Fundamental: The Fed’s reluctance to mention any future reversal of its current ultra accommodative policy has investors scrambling to borrow more cash to (possibly artificially) prop US equity markets. Meanwhile, the fallout from an incriminating New York Times op-ed by an ex-Goldman Sachs employee continues on Wall Street, with the investment banking giant losing $2.15 billion of its market value. Elsewhere, private equity profits remain on the line as President Obama continues to urge for higher taxes on equity managers’ compensation.
Technical: Although the market has managed to mount an impressive rebound since breaking down from 2012 highs at 5,964, we see any additional rallies as limited, with the greater risk for the formation of an interim top around psychological barriers at 6,000. Look for a break back below 5,900 to help confirm outlook.
Fundamental:Days before Chancellor of the Exchequer Osborne is set to present his annual budget, Fitch has revised its sovereign rating outlook for the UK to negative. The rating agency said risks losing its top investment grade because of its limited ability to deal with market shocks.Meanwhile, a chief government scientific advisor has said the UK is heading for power blackouts within five years unless the government devises a better strategy to build new nuclear plants.
Technical: While the market has managed to post a significant recovery rally and extend gains to fresh 2012 highs, we still see the prospects for recent rallies beyond 7,000 as limited with the greater risk for the formation of a medium-term top in favor of a deeper decline over the coming weeks. Look for a break and close back under 7,000 to confirm and accelerate.

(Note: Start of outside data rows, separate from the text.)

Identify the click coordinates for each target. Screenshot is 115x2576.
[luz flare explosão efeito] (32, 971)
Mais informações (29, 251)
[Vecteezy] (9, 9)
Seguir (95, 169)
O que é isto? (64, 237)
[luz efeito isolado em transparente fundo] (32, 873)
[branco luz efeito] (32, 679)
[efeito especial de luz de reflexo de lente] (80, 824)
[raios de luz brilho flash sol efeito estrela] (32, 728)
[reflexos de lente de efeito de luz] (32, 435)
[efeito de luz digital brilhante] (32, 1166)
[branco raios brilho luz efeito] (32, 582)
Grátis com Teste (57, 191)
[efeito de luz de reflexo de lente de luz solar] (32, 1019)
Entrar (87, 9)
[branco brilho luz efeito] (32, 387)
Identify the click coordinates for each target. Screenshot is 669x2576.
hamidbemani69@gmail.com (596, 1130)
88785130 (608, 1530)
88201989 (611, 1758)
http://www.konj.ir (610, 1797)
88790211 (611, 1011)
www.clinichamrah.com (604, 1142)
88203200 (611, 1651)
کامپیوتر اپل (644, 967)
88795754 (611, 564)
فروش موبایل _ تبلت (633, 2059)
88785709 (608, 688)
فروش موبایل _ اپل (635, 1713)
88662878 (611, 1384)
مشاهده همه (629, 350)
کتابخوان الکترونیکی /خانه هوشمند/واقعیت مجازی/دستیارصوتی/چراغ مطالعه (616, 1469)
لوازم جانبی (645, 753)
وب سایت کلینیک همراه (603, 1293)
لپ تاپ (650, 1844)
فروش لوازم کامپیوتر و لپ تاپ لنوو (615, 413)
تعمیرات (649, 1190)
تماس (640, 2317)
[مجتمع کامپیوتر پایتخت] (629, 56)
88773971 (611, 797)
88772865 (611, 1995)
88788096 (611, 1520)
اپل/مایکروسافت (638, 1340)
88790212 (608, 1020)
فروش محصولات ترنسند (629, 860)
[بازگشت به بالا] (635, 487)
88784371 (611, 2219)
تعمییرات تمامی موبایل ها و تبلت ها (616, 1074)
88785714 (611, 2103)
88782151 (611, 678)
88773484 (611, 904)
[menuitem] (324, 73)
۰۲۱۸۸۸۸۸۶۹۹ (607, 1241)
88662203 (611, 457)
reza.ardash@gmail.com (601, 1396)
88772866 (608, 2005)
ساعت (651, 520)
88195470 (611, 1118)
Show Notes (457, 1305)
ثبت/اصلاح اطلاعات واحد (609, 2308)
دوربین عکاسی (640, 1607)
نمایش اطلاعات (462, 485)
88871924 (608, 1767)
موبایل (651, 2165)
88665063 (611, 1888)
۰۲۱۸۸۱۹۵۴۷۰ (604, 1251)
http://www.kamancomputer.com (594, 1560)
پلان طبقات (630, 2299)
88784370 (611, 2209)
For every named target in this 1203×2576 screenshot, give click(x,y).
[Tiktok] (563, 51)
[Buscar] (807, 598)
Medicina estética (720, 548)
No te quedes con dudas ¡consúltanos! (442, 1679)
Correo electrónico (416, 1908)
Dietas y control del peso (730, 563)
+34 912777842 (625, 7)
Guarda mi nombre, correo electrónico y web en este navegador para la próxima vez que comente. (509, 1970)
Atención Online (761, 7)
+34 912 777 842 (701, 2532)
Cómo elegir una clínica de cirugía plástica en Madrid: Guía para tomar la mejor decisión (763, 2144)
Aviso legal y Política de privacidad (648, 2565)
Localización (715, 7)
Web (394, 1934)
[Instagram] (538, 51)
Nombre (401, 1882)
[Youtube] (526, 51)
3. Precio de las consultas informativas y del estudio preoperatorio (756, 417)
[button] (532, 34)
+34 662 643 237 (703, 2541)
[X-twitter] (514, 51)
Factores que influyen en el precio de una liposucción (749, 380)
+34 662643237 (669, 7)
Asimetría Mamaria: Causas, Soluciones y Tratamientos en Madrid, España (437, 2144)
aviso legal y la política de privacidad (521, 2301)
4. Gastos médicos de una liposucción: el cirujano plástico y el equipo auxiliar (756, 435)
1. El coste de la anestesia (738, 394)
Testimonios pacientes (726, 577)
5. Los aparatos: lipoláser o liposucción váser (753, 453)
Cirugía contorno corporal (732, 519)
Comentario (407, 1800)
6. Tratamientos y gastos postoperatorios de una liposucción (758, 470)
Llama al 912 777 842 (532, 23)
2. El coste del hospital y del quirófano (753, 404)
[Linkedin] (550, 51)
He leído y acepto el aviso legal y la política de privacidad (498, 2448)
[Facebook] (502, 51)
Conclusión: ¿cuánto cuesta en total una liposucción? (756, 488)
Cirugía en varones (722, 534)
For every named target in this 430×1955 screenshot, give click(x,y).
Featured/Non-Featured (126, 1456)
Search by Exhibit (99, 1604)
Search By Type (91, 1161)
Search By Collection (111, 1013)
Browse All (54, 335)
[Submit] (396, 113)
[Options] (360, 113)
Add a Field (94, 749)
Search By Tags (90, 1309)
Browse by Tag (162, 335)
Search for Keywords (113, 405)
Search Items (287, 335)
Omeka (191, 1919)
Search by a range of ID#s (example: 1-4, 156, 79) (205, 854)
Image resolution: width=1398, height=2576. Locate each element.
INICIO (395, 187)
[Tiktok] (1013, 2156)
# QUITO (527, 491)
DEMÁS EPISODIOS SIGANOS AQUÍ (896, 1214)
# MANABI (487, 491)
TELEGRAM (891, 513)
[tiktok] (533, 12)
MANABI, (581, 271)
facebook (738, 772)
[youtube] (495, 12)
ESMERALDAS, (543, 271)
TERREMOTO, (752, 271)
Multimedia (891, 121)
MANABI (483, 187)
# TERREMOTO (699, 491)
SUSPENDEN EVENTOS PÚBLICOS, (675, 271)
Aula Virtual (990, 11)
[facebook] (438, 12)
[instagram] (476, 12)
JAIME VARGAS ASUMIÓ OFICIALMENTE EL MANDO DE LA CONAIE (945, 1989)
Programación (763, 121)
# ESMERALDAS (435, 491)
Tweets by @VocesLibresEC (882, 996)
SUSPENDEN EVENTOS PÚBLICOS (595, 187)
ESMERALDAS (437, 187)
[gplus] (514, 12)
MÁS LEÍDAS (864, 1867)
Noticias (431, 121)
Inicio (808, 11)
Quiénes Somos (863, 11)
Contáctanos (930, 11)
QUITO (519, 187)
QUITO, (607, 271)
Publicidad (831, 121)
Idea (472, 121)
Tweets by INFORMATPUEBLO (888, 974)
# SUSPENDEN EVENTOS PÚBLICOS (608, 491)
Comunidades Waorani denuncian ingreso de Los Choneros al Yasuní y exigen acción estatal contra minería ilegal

Fundamental: European equities have been remaining strong, as delays in the Greek bailout have caused the primary burdens to shift away from banks and onto taxpayers. The European Central Bank in its monthly report today said it sees signs of stabilization in the economy. Officials said that given these signs, the central bank will look to exit its current crisis measures in a “timely” manner.
Technical: Daily studies are finally starting to correct from violently overbought levels and we would recommend that bulls proceed with caution over the coming days. From here, short-term risks are tilted to the downside so that technical studies can unwind from these overextended readings. Look for a pullback towards the 9,500 area before considering possibility of a bullish resumption.
Fundamental:Markets remain incredibly well bid in Japan, with the Nikkei extending to an eight-month high. The Yen today dropped to an 11-month low against the US dollar. Solid US economic growth was thought to be behind the move, which boosted the outlook of exporters concerned with foreign purchasing power in Japan.
Technical: Rallies have been well capped by 4,300 as we had anticipated and the market is in the process of rolling back over in favor of a bearish decline towards 4,100. A break below 4,100 will then accelerate setbacks and expose 4,000 further down. Ultimately, only a daily close back above 4,315 gives reason for pause.
Fundamental: Aussie equity markets seemed unaffected by an overnight weakening in the Australian dollar and Kiwi caused by a weakening in New Zealand consumer confidence ahead of today’s US jobless claims report.